Paul put it this way, in Romans 3:19-20: “Now we know that whatever the Law says, it speaks to those who are under the Law, so that every mouth may be stopped, and the whole world may be held accountable to God. For by works of the Law, no human being will be justified in His (in God’s) sight, since through the Law comes the knowledge of sin.”
The Law of God, in the Scriptures, shows us our sins and where God wants us to go instead in our lives, but it doesn’t get us there. Primarily, it condemns us and shows us our need for help beyond ourselves.
That is why we also need, so desperately, the second picture image in our text, that of Mt. Zion and the city of the living God. Mt. Zion was located on earth in the city of Jerusalem, in the land of Israel, and it is there, through the Scriptures, we meet Jesus, God’s own Son, sent into this world to be the Mediator, the only One who could and would go between us and God to fulfill a New Covenant with God.

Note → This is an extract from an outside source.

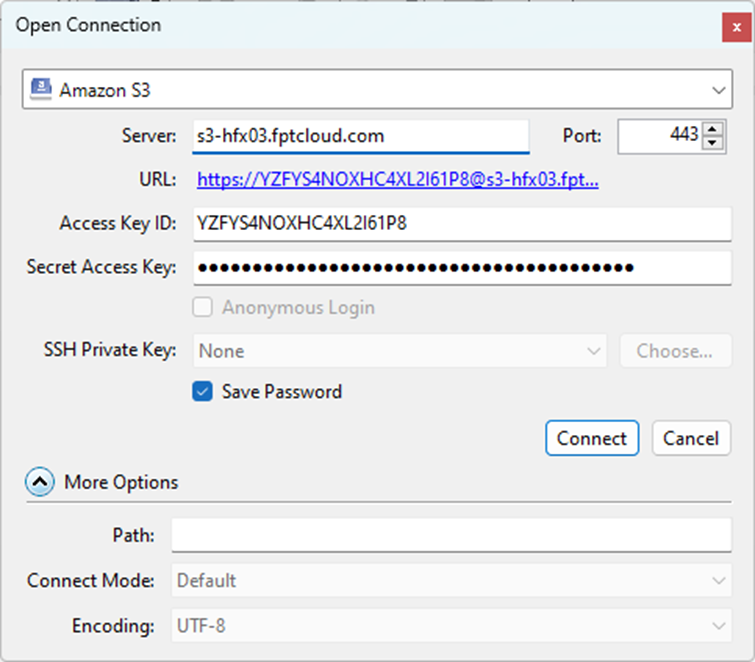This screenshot has width=755, height=662.
Task: Open the Amazon S3 protocol dropdown
Action: [377, 90]
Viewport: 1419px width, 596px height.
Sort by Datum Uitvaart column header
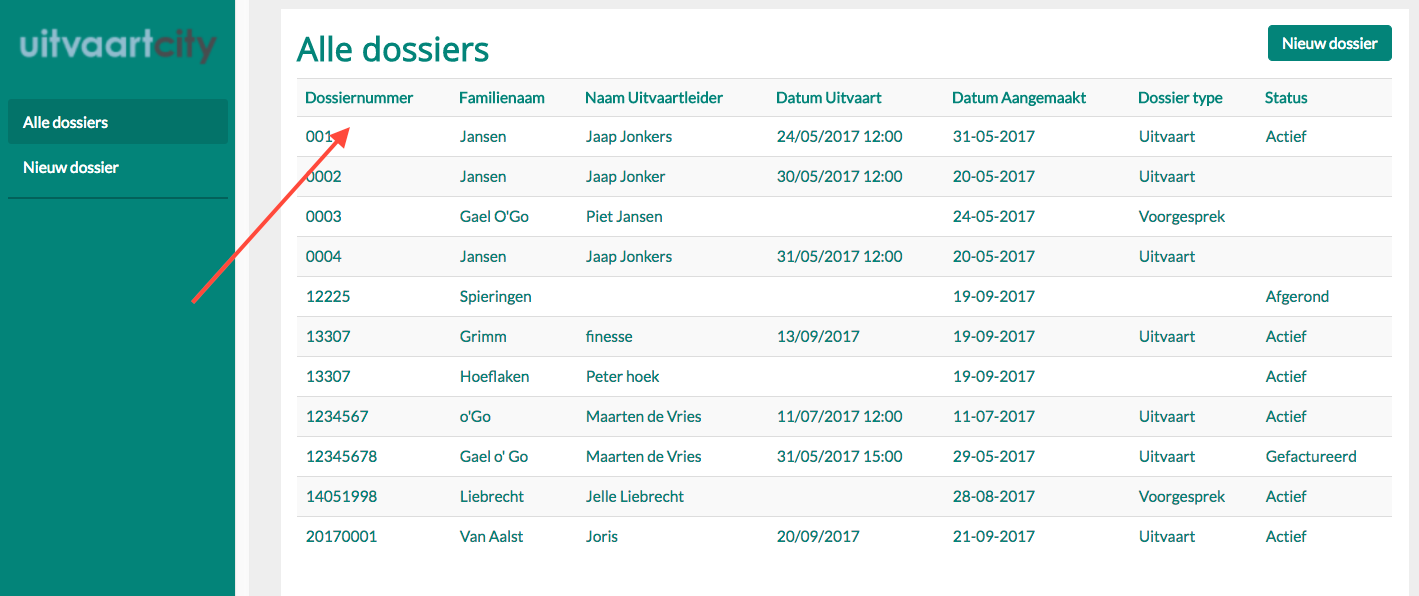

God’s Old Testament people failed miserably in following Him and His will and His Old Covenant. That is represented in our text by Cain killing his brother, Abel, and Abel’s blood crying out for vengeance and judgment for sin. There were then, later, the Old Testament sacrifices, including sacrifices of animals, but these only prepared the way for a much, much greater sacrifice, the sacrifice of Jesus and His shed blood in His suffering and death on the cross. His sprinkled blood, our text says, speaks a much better Word, a Word of the Gospel and the forgiveness of our sins and peace and new life with our Lord and God.
Jesus earned all of that for us by taking the judgment for our sins upon Himself and paying the penalty for them all, in our place. That forgiveness has come to us personally through the Holy Spirit, working through the Word of God, and the Word connected with water in our baptism, and the great promises of God that are ours by the gift of faith in Christ.
Our text also speaks of the heavenly Jerusalem, the heavenly Mt. Zion, and the blessings that are guaranteed to us in Christ. We struggle with sin. We try, but we never overcome it all in this life. Yet we are counted as “the righteous made perfect” in God’s eyes, through the perfect work of Jesus.
Our text also speaks of the assembly of the firstborn who are enrolled in heaven. That includes all believers who have died in faith, including all of our loved ones who have lived and died in faith. And we hear that innumerable angels are there, as well. And guess who else is extolled, whose names are written in the Book of Life? Your name and my name - not because we are so great, but because God is so great in His love for us and in giving us the gift of His only Son, Jesus, who has already accomplished everything we need for our eternal future, as we hang onto and trust in Him and His Word.
All this keeps us going in difficult days in a very troubled world. Paul writes again, in Romans 8:18, 24-25: “The sufferings of this present time are not worth comparing with the glory that is to be revealed to us…” “In this hope we were saved… and we wait for (that heavenly home) in patience.”
And as Hebrews 12 ends, we hear that heaven and earth will be shaken and pass away, as we know it, but God’s Word will never pass away, and our heavenly home will never be shaken (Hebrews 12:26-28, Mark 13:31, 1 Peter 1:23-25).
And we have the promise from the Lord that we’ll hear in next week’s lesson, Hebrews 13:5: “I will never leave you nor forsake you.” And Jesus says to us, “I am with you always, to the end of the age” (Matthew 28:20). And we even have, in a few moments here, a taste of that heavenly home, as Christ Himself comes personally to us, with His very Body and Blood, in and with and under the bread and wine, in the Lord’s Supper (1 Corinthians 10:16, 11:23-26). May the Lord continue to bless and strengthen us with these amazing gifts and promises. Amen.